Monday, September 22, 2014

Girls Are Different


The last time I was in the gym, two girls -- a seven year old and an eight year old -- showed up ready for boxing.  Their mothers expressed an interest in their daughters knowing how to defend themselves.  That's not a bad goal.  My mother was always on my younger sister and I (and my youngest brother to an extent) about the importance of knowing how to fight.

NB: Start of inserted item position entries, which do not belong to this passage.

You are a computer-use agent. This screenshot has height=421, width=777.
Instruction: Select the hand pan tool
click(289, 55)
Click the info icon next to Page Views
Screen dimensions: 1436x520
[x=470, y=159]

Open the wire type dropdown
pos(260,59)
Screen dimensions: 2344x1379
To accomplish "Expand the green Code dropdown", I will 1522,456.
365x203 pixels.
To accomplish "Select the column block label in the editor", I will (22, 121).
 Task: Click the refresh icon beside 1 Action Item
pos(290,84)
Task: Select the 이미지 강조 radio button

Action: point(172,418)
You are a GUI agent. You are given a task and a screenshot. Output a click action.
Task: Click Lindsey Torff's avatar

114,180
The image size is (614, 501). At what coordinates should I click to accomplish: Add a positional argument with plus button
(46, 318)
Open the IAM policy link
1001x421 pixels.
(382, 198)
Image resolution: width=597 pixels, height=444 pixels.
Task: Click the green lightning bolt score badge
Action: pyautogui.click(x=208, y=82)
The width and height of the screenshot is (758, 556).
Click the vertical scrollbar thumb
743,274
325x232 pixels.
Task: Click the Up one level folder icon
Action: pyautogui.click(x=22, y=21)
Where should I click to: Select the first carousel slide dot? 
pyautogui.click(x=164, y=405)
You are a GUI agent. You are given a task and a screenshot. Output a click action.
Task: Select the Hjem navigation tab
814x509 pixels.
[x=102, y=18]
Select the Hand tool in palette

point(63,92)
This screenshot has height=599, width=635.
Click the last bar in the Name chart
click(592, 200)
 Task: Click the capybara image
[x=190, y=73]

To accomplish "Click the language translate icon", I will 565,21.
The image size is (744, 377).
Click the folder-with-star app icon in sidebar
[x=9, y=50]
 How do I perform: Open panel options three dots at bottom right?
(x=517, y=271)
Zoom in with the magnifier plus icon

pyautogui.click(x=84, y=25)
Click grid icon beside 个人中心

However, the boxing lesson didn't go as I planned.  The girls quickly grew disinterested in my attempts to show them how to stand and throw left jabs.  They preferred to play other games, including King Chase The Queen, which I haven't played since I was in grade school (but I remembered the rules of the game).  So our time together alternated between me showing them a little bit of boxing, and them playing schoolyard games. The girls had fun, and I hope they return.  The time spent with them taught me some lessons about youths and boxing, especially where girls are concerned.


The girl in the above video is about five years old.  Her punches aren't a joke, as you will see when you watch her work.  Some girls are going to walk into boxing ready to take on all comers.  But most others may not.  

Even in the 21st century, most little girls are still being sent the message that it is not ladylike to fight (and not to do most other things that girls supposedly shouldn't do).Girls are usually taught early on to be neat and clean, while the boys aren't admonished much for playing rough and getting dirty. Some parents become concerned if their pre-teen and teenage girls seem a bit too tomboyish for their taste.  Most recently, Mo'ne Davis, who was generating a lot of attention for her baseball playing skills in the Little League World Championships was asked by FOX News reporter Eric Bolling why didn't she take up other "female friendly" sports.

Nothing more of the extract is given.